> WHAT YOU WILL DO: Take the listing and give it again exactly, from its first line to its last line.

> INPUT:
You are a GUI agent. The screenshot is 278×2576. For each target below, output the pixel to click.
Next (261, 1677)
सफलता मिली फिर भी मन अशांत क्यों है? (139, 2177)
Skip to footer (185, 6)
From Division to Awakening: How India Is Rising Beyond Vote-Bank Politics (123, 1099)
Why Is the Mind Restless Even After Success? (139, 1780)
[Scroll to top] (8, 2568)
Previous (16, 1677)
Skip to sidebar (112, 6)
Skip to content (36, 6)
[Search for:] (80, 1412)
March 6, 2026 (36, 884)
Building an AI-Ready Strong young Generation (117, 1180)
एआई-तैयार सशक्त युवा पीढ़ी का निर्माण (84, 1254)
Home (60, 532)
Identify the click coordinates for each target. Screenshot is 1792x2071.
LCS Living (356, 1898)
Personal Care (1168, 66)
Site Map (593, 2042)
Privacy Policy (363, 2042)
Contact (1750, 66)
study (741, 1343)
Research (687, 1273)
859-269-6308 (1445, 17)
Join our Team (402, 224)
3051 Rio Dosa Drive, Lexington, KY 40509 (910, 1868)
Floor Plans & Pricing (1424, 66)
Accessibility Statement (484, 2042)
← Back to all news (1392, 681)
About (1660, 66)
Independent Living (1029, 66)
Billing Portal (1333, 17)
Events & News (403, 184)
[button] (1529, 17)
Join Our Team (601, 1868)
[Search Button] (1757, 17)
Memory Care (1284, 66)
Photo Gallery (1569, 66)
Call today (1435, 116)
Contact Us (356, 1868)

> RESULT OF THE EXERCISE:
You are a GUI agent. The screenshot is 278×2576. For each target below, output the pixel to click.
Next (261, 1677)
सफलता मिली फिर भी मन अशांत क्यों है? (139, 2177)
Skip to footer (185, 6)
From Division to Awakening: How India Is Rising Beyond Vote-Bank Politics (123, 1099)
Why Is the Mind Restless Even After Success? (139, 1780)
[Scroll to top] (8, 2568)
Previous (16, 1677)
Skip to sidebar (112, 6)
Skip to content (36, 6)
[Search for:] (80, 1412)
March 6, 2026 (36, 884)
Building an AI-Ready Strong young Generation (117, 1180)
एआई-तैयार सशक्त युवा पीढ़ी का निर्माण (84, 1254)
Home (60, 532)
Identify the click coordinates for each target. Screenshot is 1792x2071.
LCS Living (356, 1898)
Personal Care (1168, 66)
Site Map (593, 2042)
Privacy Policy (363, 2042)
Contact (1750, 66)
study (741, 1343)
Research (687, 1273)
859-269-6308 (1445, 17)
Join our Team (402, 224)
3051 Rio Dosa Drive, Lexington, KY 40509 (910, 1868)
Floor Plans & Pricing (1424, 66)
Accessibility Statement (484, 2042)
← Back to all news (1392, 681)
About (1660, 66)
Independent Living (1029, 66)
Billing Portal (1333, 17)
Events & News (403, 184)
[button] (1529, 17)
Join Our Team (601, 1868)
[Search Button] (1757, 17)
Memory Care (1284, 66)
Photo Gallery (1569, 66)
Call today (1435, 116)
Contact Us (356, 1868)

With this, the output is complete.